If they exceed 183 days they will trigger an income tax liability on their earnings. Under Israeli tax law this could mean income tax is payable by your business and a payroll would need to be established in Israel. Past legal cases indicate that this will not apply to a foreign employer who has no local Israeli activity, in which case your employee would simply pay their tax liability by filing an Israeli tax return.

However, if the individual’s activities generate a permanent establishment in Israel then income tax, as well as corporate tax registration, will be required. These activities could include an employee working from a fixed place of business (including a home office) and an employee who has authority to substantially negotiate contracts for their employer. This is a complex area of tax and requires detailed analysis, so seeking independent professional advice should be considered.

Your employee can continue to pay UK national insurance contributions and be exempt from Israeli social security for up to two years under a UK-Israeli agreement, providing the individual does not decide to remain in Israel permanently. They may also be exempt from tax in Israel on foreign source income for the first year under a tax relief provided for returners or new immigrants following 10 years of foreign residency. 

Besides the tax implications, you will also need to consider your employer obligations under Israel’s labour laws with respect to pension, minimum wage, holiday entitlement and healthcare. Regulatory and data protection issues, as well as whether the employee has a right to work in Israel will also need to be considered.

Should I seek a pre-nup?

I’m getting married for the second time. Should I protect my children’s inheritance with a pre-nup?

Charles Hale QC, barrister at 4PB, says, in a word, yes. Pre-nuptial agreements or “pre-nups” are increasingly commonplace, especially on a second marriage, and can be a sensible way to protect children’s inheritance if done properly. Even in marriages with smaller assets they can be an important way of deciding what should happen financially if the marriage ends.

Charles Hale, barrister at 4PB

I am often asked to advise on whether or not prenuptial agreements are enforceable. The answer is, probably.

The UK Supreme Court confirmed in 2010 in Radmacher vs Granatino that a prenuptial agreement freely entered into by each party should be upheld, unless it would not be fair to hold the parties to their agreement.

This depends largely on the circumstances in which it was drafted and signed, and provided the agreed division of assets meets the future needs of both spouses. If a spouse wants to challenge it, the burden will be upon them to say why it’s not fair.

Both parties should take independent legal advice before signing. This should be done well in advance of the wedding. Signing a pre-nup on the morning — yes, it does happen — is not to be advised, as a court will want to be confident that both parties entered the agreement willingly.

The agreement can cover either the entire asset base or a specific asset, for example an inherited family art collection, but the parties should make sure to hold their assets consistently with the terms of the pre-nup.

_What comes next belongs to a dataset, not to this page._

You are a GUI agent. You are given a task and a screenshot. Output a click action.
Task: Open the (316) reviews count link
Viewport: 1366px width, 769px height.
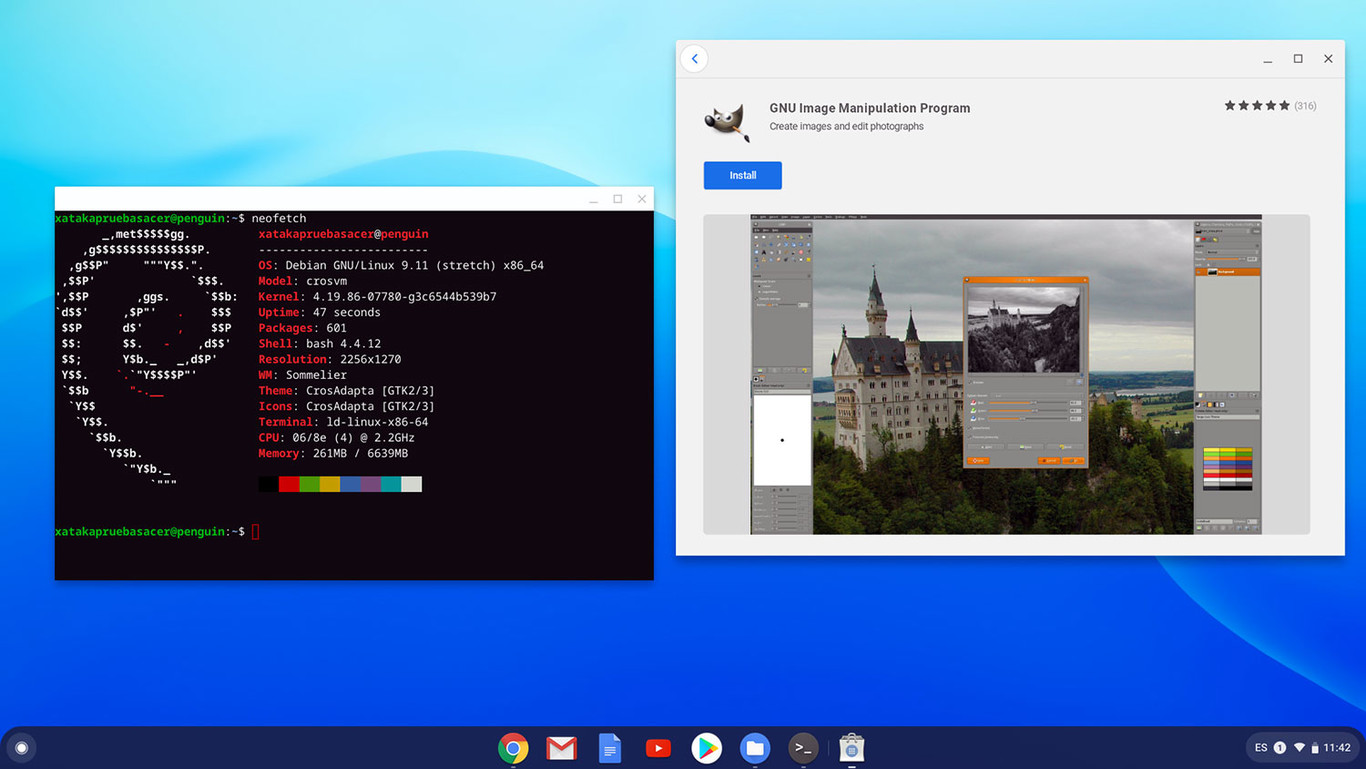[x=1303, y=105]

Usually that means in their own names for separate property that will not be later divided, or in joint names for assets that are likely to be divided.

That said, if you are intending to have children with your new spouse, you should consider including conditional clauses to provide for their needs when they arrive, or a formal review of the pre-nup triggered by the birth of each new child. The terms can be altered by agreement.

On a second marriage, your new spouse may acquire legal rights of inheritance in relation to assets held in your name, and so where a prenuptial agreement forms one side of the coin, a carefully drafted will should be on the other. It may not be romantic, but these agreements can vastly reduce costly proceedings down the line.

The opinions in this column are intended for general information purposes only and should not be used as a substitute for professional advice. The Financial Times Ltd and the authors are not responsible for any direct or indirect result arising from any reliance placed on replies, including any loss, and exclude liability to the full extent.